I read this as: "Can I use Sindice to find Linked Data URIs provided by the
Spongers?" Or to put it yet another way, "Does Sindice index the part of the
Semantic Web provided by the Spongers?"

One way to do this would be to do what Juan suggests - model what the
Spongers are doing, and then infer what the Linked Data URIs would be, based
on the URLs of the underlying web pages, having crawled them.

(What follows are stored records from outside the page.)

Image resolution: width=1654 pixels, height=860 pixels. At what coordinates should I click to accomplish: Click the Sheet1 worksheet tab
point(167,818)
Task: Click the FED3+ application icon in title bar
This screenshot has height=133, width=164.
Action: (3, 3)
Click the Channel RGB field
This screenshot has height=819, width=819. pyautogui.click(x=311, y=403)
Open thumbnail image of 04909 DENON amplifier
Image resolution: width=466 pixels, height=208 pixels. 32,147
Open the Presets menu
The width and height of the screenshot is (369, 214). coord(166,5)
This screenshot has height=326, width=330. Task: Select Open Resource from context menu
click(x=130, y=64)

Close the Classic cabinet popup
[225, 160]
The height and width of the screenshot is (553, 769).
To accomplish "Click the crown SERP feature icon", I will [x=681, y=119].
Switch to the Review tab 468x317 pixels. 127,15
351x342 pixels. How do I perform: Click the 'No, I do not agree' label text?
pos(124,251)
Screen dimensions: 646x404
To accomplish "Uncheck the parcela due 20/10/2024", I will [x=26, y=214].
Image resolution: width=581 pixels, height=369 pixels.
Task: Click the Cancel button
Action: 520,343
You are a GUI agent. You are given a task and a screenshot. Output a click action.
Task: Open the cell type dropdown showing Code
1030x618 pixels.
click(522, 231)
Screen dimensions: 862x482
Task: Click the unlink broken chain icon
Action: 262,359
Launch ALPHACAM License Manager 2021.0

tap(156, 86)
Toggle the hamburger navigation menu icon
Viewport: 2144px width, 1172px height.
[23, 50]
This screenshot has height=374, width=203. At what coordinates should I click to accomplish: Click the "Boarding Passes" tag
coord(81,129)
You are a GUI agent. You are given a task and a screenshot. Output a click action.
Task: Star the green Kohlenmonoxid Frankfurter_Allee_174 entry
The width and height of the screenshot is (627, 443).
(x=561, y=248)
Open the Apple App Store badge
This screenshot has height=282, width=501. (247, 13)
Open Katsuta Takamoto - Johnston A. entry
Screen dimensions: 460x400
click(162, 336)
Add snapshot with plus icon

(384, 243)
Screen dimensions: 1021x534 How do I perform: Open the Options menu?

But there seems to me a much simpler and more principled way - the Sponger
should do it.
Spongers should provide Semantic Sitemaps (and of course voiD descriptions),
so that Sindice can index (not *crawl*, which I think has lead to some of
the confusion) the sites.

How might this be done?
Well, certainly where the Sponger is connected to a particular site which
has an ordinary Sitemap, it could/should process it as part of the
connection with a site, and then re-publish the Semantic Sitemap. For sites
that don't have Sitemaps, it may/will be somewhat harder.
I may be misunderstanding Spongers as well, but it all seems pretty clean
and straightforward to me.

Great stuff, of course.

Best
Hugh

>> 
>> On Sat, Oct 17, 2009 at 3:32 PM, Juan Sequeda <juanfederico@gmail.com> wrote:
>>   
>>> But Sindice could at least crawl Amazon.
>>> It would be great to use sig.ma to create a "meshup" with the amazon data.
>>> 
>>> 
>>> Juan Sequeda, Ph.D Student
>>> Dept. of Computer Sciences
>>> The University of Texas at Austin
>>> www.juansequeda.com
>>> www.semanticwebaustin.org
>>> 
>>> 
>>> On Sat, Oct 17, 2009 at 9:28 AM, Martin Hepp (UniBW)
>>> <hepp@ebusiness-unibw.org> wrote:
>>>     
>>>> I don't think so, because this would require that Sindice crawled the
>>>> whole regular web and checked the Spongers for each URL (sic!).
>>>> 
>>>> Juan Sequeda wrote:
>>>> 
>>>> Does Sindice crawl this (or any other semantic web search engines)?
>>>> Juan Sequeda, Ph.D Student
>>>> Dept. of Computer Sciences
>>>> The University of Texas at Austin
>>>> www.juansequeda.com
>>>> www.semanticwebaustin.org
>>>>

Received on Sunday, 18 October 2009 06:58:39 UTC